Chief of the Wyandotte Nation
- In office September 1983 – May 31, 2011

Personal details
- Born: September 11, 1921 Wyandotte, Oklahoma, U.S.
- Died: November 9, 2012 (aged 91) Wyandotte, Oklahoma, U.S.
- Awards: Distinguished Flying Cross Air Medal

Military service
- Allegiance: United States
- Branch/service: United States Army Air Forces United States Air Force
- Years of service: 1939–1960
- Rank: Lieutenant Colonel
- Unit: 90th Bombardment Group Strategic Air Command Fifteenth Air Force
- Battles/wars: World War II Berlin Airlift Korean War

= Leaford Bearskin =

Native American tribal leader and US Air Force officer

Leaford Bearskin (September 11, 1921 – November 9, 2012) was a Native American tribal leader and US Air Force officer. He was Chief of the Wyandotte Nation from 1983 to 2011.

==Military service==

During the Second World War, Captain Bearskin was the commander of a B-24 Liberator bomber, operating in the Pacific. In 1948 he assisted in the Berlin Airlift as a squadron commander.
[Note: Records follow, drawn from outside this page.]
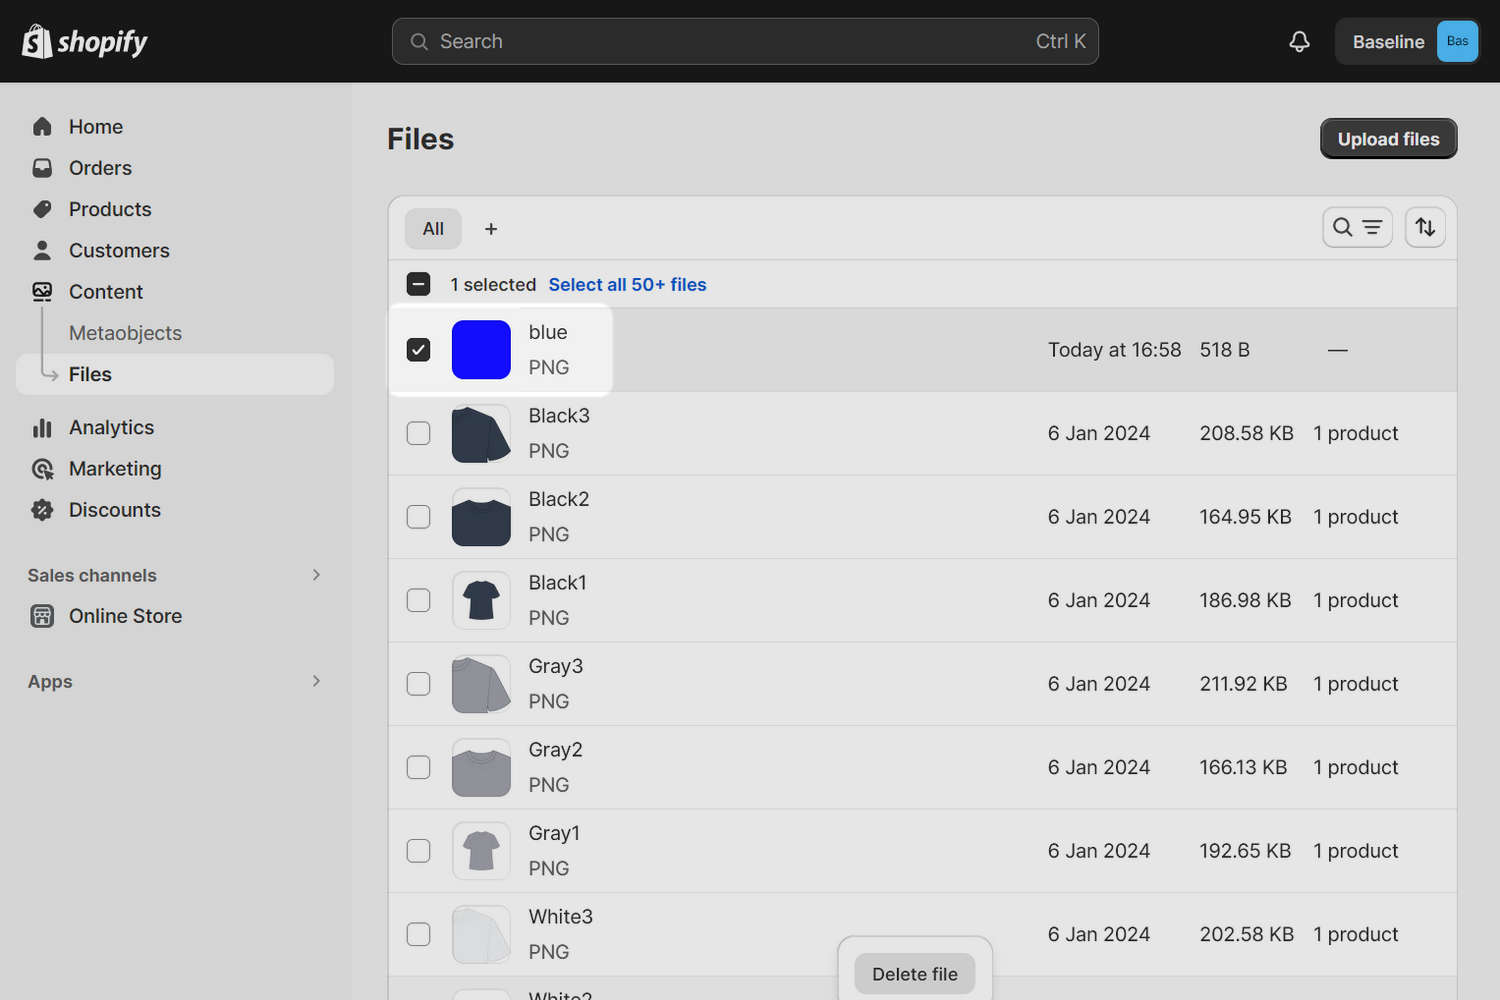This screenshot has height=1000, width=1500.
Task: Uncheck the selected blue file checkbox
Action: tap(418, 349)
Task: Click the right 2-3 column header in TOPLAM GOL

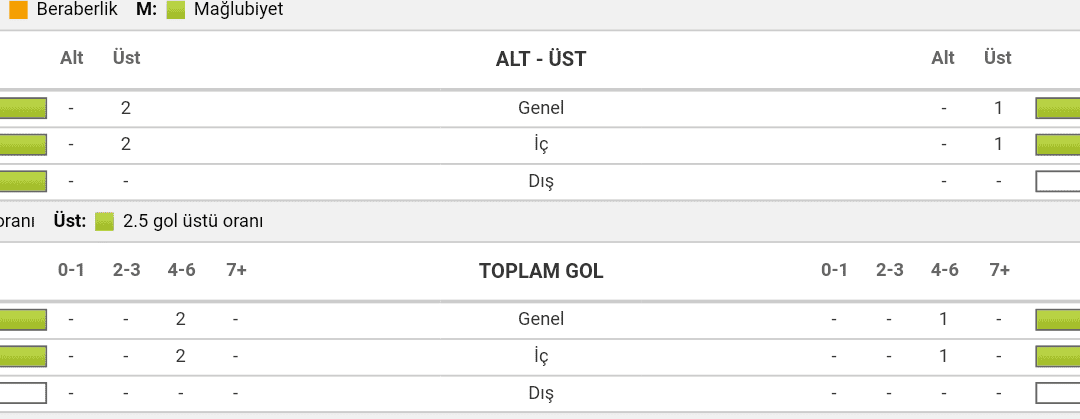Action: point(889,270)
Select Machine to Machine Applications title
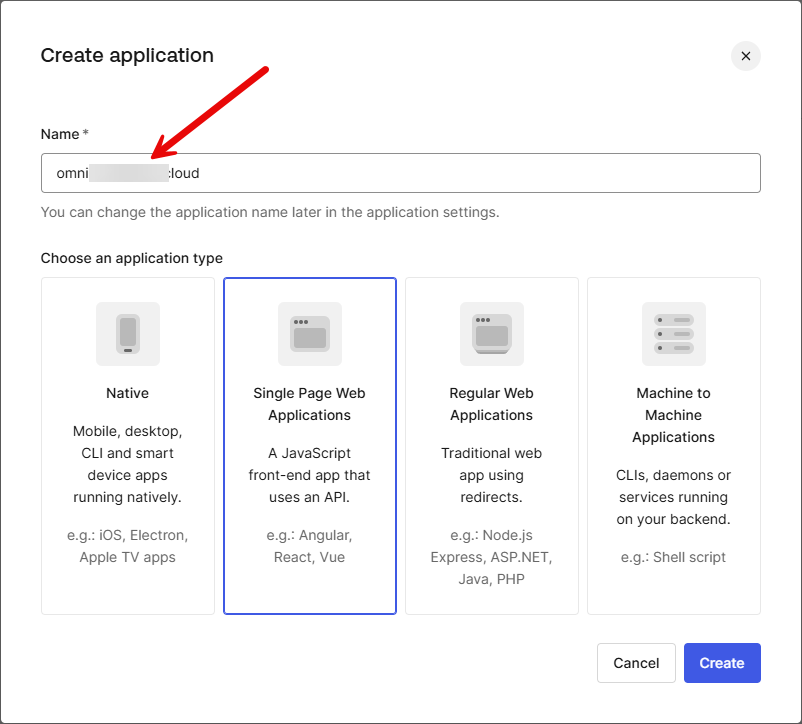 coord(674,415)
During the Korean War he again served as a squadron commander. In 1960 Bearskin retired from the service with the rank of lieutenant colonel. Amongst his many honors and citations were the Distinguished Flying Cross and the Medal for Humane Action.

===Military awards===
- Command Pilot Insignia
- Distinguished Flying Cross
- Air Medal
- Air Force Commendation Medal
- Presidential Unit Citation
- Air Force Outstanding Unit Award
- American Defense Service Medal with star
- American Campaign Medal
- Asiatic-Pacific Campaign Medal with four campaign stars
- World War II Victory Medal
- Army of Occupation Medal with Berlin Airlift device
- Medal for Humane Action
- National Defense Service Medal
- Korean Service Medal
- Air Force Longevity Service Ribbon with four oak leaf clusters
- Korean Presidential Unit Citation
- United Nations Korea Medal
- Korean War Service Medal

==Chief of the Wyandotte Nation==
In September 1983, Bearskin was elected Chief of the Wyandotte Nation. He served as Chief for 29 years, until his death in 2012.

The new Chief, Bill Friend, said of his predecessor: "His influence has not only been felt by our Nation, but throughout the state of Oklahoma and across the United States. He was a loyal and fierce advocate of tribal sovereignty and rights for not only the Wyandotte Nation, but for all tribes across this great nation."